NEW YORK (Reuters) -JPMorgan Chase & Co agreed in principle to settle a class action lawsuit with a victim of Jeffrey Epstein, the bank said in a statement Monday.
The settlement resolves one claim against the largest U.S. bank in a proposed class action by women who say Epstein abused them, and by the government of the U.S. Virgin Islands, where Epstein owned two neighboring islands and allegedly abused victims in his mansion.
Litigation is still pending between the U.S. Virgin Islands and JPMorgan Chase, as are JPMorgan Chase’s claims against former executive Jes Staley, the bank said.

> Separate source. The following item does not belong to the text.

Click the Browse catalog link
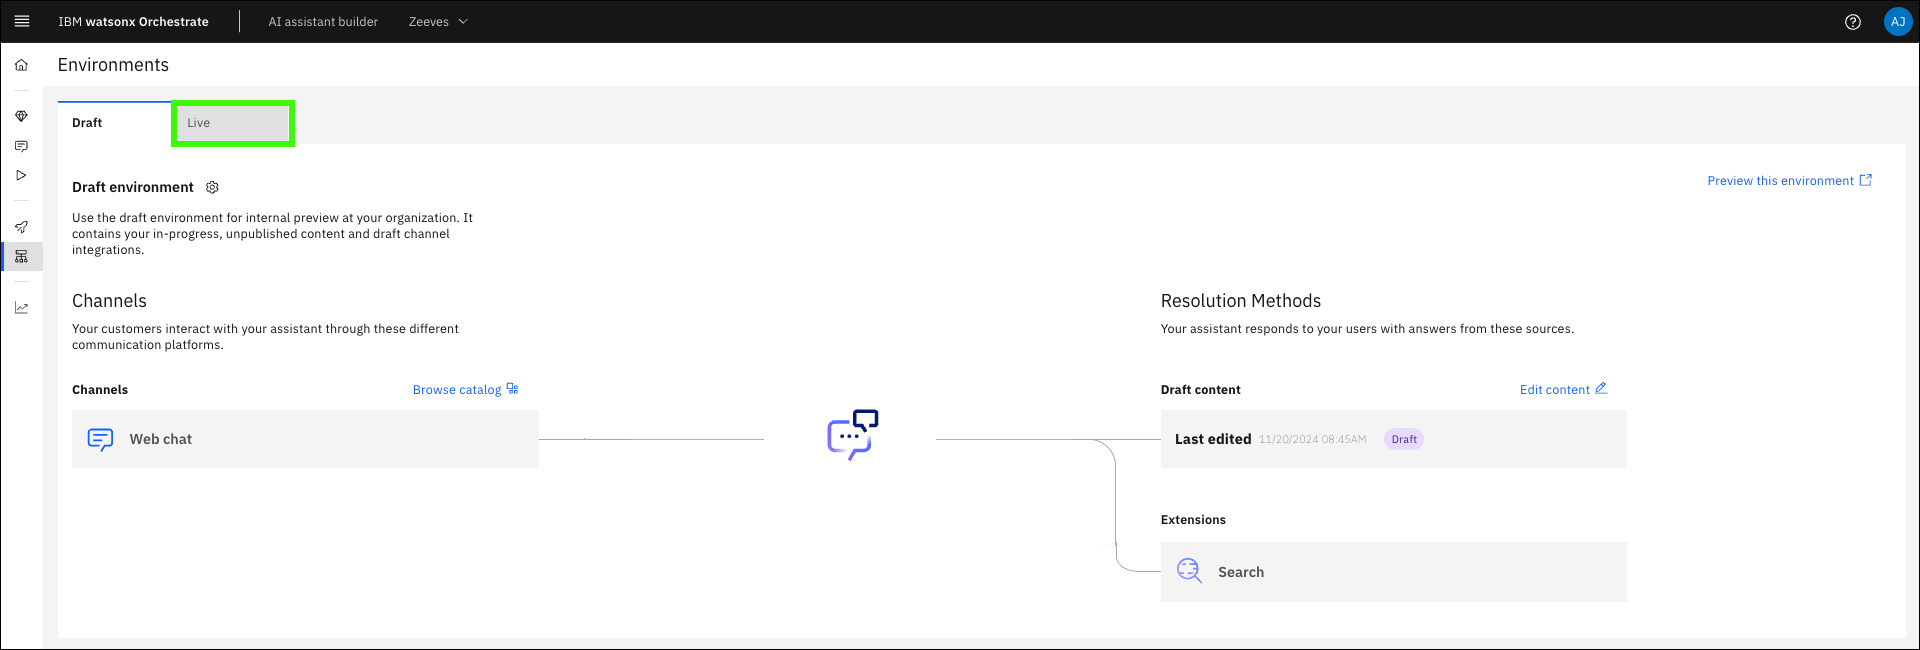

“The parties believe this settlement is in the best interests of all parties, especially the survivors who were the victims of Epstein’s terrible abuse,” JPMorgan said.
The lawsuit had claimed JPMorgan had ignored internal warnings about Epstein’s sexual abuses of girls and young women and chose to keep the disgraced financier as a client. Epstein was a JPMorgan client from 1998 until he was dismissed in 2013.
JPMorgan kept him aboard even after his 2006 arrest on prostitution-related charges and a related guilty plea two years later.
Epstein died in August 2019 at age 66 in a Manhattan jail cell while awaiting trial for sex trafficking. New York City’s medical examiner called Epstein’s death a suicide.